Juan Daniel Arguedas Navarro
Seminarista de Iniciando el Camino del Discípulado.
Soy Juan Daniel Arguedas Navarro, de la Diócesis de San Isidro, de una pequeña filial perteneciente a la Parroquia San Pedro Apóstol en Buenos Aires. Vengo de una familia poco practicante, pero al menos me motivaron a pedirle a Dios con fe, y me enseñaron frases como “Dios nos dice: “haz el esfuerzo que yo te ayudaré”” y “que Dios me lo haga un santico”. A pesar de ser ideas mínimas, Dios se vale de todo, y, aunadas a prácticas como el rezo del Santo Rosario y asistencia a la misa -eso sí, de manera bastante aislada-, el Señor supo tocar mi corazón gradualmente. Recuerdo que la primera vez que me encontré con la persona de Jesús fue orando con tan solo 8 años, me salió tan solo una lágrima, pero me impactó ese recuerdo.

※ ※ ※

QUÉ HACER:
1/ Enumera la diócesis, la parroquia y la ciudad que se nombran en el testimonio.
2/ Según el testimonio, ¿qué edad tenía su autor la primera vez que se encontró con la persona de Jesús?
3/ Reproduce del testimonio el fragmento comprendido entre "Soy Juan Daniel" y "impactó ese recuerdo.", ambos incluidos.
Los registros no tienen relación con el testimonio.

Registros de una fuente de datos
※ ※ ※

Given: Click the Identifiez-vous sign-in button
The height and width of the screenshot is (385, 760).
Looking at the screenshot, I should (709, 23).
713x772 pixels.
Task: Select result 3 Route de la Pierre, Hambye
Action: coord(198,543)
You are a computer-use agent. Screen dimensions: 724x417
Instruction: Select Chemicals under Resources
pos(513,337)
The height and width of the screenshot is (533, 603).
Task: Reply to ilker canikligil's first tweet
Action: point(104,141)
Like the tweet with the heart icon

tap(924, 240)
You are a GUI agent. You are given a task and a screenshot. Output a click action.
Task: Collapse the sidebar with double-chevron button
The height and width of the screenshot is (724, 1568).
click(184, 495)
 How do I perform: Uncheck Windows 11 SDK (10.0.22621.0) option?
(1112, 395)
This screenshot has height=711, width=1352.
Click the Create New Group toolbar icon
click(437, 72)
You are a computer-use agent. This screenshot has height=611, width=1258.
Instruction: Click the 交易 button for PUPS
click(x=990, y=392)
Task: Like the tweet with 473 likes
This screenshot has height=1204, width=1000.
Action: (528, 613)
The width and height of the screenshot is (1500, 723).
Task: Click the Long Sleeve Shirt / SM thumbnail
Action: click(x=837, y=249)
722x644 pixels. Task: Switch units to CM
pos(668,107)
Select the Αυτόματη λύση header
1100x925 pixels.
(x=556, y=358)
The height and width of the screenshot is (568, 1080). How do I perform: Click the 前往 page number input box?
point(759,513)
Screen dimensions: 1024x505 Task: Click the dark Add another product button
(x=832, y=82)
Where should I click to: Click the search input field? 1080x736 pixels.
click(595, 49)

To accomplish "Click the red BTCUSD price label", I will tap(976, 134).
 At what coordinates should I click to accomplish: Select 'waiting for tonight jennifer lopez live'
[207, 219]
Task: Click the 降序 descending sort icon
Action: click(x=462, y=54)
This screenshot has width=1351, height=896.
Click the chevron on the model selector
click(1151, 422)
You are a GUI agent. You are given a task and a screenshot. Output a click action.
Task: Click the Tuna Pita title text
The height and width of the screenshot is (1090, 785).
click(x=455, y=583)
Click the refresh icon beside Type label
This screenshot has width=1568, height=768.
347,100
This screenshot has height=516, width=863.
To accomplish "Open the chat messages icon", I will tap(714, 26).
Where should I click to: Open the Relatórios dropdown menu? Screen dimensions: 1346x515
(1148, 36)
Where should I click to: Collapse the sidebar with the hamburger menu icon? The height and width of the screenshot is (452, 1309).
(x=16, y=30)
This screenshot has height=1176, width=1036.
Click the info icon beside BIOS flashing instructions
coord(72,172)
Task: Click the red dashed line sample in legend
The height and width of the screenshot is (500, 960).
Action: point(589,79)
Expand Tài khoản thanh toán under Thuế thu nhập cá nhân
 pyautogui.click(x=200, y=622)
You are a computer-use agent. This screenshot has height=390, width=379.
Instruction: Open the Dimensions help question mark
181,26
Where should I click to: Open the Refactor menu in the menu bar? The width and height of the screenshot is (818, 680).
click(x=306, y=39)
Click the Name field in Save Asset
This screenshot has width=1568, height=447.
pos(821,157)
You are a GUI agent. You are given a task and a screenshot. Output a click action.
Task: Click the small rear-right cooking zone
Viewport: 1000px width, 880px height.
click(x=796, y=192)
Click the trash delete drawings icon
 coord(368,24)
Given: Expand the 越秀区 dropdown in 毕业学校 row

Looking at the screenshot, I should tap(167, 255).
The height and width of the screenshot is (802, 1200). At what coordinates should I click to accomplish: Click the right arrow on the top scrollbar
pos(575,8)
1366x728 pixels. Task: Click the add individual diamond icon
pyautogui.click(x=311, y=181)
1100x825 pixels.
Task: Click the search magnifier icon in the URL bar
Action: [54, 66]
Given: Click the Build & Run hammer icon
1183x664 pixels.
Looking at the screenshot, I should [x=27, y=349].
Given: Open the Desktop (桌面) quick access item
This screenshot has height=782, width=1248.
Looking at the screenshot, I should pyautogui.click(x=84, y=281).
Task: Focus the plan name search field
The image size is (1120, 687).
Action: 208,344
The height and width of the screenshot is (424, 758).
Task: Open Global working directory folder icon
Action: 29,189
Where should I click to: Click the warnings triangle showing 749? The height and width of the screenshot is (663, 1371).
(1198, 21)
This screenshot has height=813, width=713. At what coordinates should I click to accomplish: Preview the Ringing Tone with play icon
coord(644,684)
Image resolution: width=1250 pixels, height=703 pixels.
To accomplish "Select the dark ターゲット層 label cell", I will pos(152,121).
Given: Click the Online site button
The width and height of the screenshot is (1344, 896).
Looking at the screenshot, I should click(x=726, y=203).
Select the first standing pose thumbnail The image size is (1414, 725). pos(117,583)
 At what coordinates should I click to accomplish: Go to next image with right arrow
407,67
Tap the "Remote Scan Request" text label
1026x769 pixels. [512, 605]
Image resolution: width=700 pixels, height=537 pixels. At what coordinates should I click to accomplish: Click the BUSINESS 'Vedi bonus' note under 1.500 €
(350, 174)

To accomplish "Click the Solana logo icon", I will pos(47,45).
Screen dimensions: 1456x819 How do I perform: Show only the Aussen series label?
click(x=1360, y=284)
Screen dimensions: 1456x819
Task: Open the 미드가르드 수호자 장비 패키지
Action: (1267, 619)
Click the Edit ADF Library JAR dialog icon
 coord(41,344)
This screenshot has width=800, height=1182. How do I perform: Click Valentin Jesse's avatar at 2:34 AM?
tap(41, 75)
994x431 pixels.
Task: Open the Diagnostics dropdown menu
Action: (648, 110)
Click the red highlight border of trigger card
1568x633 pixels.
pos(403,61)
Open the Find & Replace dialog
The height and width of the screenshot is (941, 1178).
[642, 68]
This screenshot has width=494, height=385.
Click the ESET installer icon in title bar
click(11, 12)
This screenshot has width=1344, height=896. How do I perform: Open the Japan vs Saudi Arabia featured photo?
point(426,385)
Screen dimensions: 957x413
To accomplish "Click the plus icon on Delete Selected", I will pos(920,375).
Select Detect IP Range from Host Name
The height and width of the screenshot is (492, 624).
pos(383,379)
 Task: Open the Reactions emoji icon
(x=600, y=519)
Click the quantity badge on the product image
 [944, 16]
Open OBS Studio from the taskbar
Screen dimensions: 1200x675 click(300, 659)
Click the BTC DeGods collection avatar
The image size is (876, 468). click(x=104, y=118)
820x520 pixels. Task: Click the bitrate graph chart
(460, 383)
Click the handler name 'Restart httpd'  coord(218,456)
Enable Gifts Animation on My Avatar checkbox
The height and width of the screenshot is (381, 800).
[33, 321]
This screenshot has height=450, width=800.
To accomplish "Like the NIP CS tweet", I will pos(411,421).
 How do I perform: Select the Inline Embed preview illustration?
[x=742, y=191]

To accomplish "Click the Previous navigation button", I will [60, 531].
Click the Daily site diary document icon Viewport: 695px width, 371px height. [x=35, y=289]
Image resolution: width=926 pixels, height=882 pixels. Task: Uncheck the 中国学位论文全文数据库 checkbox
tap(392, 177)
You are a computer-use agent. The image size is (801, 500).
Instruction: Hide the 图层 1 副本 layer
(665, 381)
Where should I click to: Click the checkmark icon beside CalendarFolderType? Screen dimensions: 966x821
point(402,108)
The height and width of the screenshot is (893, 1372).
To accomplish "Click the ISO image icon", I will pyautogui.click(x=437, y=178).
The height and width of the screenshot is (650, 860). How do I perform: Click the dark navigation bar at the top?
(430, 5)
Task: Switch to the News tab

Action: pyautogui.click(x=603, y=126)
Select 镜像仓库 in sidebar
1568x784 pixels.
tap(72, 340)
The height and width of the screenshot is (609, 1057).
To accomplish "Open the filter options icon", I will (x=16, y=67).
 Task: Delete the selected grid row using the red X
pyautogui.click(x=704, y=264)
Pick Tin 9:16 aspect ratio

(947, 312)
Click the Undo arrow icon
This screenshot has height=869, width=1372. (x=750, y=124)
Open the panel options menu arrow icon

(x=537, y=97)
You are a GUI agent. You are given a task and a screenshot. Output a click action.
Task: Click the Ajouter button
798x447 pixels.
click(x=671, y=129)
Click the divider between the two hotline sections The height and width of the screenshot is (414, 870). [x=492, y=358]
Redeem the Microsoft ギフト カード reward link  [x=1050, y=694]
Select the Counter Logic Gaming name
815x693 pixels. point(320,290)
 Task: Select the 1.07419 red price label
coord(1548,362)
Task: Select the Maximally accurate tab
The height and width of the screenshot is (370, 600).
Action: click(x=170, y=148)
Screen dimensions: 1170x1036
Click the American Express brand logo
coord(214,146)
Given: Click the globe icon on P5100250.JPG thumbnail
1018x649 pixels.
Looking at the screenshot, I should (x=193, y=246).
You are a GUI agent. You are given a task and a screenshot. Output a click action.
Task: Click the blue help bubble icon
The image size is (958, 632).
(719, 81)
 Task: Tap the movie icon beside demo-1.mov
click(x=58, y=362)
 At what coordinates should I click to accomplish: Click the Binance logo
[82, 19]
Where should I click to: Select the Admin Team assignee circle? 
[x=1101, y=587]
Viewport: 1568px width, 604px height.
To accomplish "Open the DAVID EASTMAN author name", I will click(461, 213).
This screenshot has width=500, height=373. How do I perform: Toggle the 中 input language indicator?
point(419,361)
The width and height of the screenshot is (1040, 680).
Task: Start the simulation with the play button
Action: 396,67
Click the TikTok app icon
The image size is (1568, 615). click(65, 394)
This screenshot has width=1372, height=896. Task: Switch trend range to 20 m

※ ※ ※

RESPUESTAS DADAS:
1/ Diócesis de San Isidro, Parroquia San Pedro Apóstol, Buenos Aires

2/ Tenía 8 años.

3/
Soy Juan Daniel Arguedas Navarro, de la Diócesis de San Isidro, de una pequeña filial perteneciente a la Parroquia San Pedro Apóstol en Buenos Aires. Vengo de una familia poco practicante, pero al menos me motivaron a pedirle a Dios con fe, y me enseñaron frases como “Dios nos dice: “haz el esfuerzo que yo te ayudaré”” y “que Dios me lo haga un santico”. A pesar de ser ideas mínimas, Dios se vale de todo, y, aunadas a prácticas como el rezo del Santo Rosario y asistencia a la misa -eso sí, de manera bastante aislada-, el Señor supo tocar mi corazón gradualmente. Recuerdo que la primera vez que me encontré con la persona de Jesús fue orando con tan solo 8 años, me salió tan solo una lágrima, pero me impactó ese recuerdo.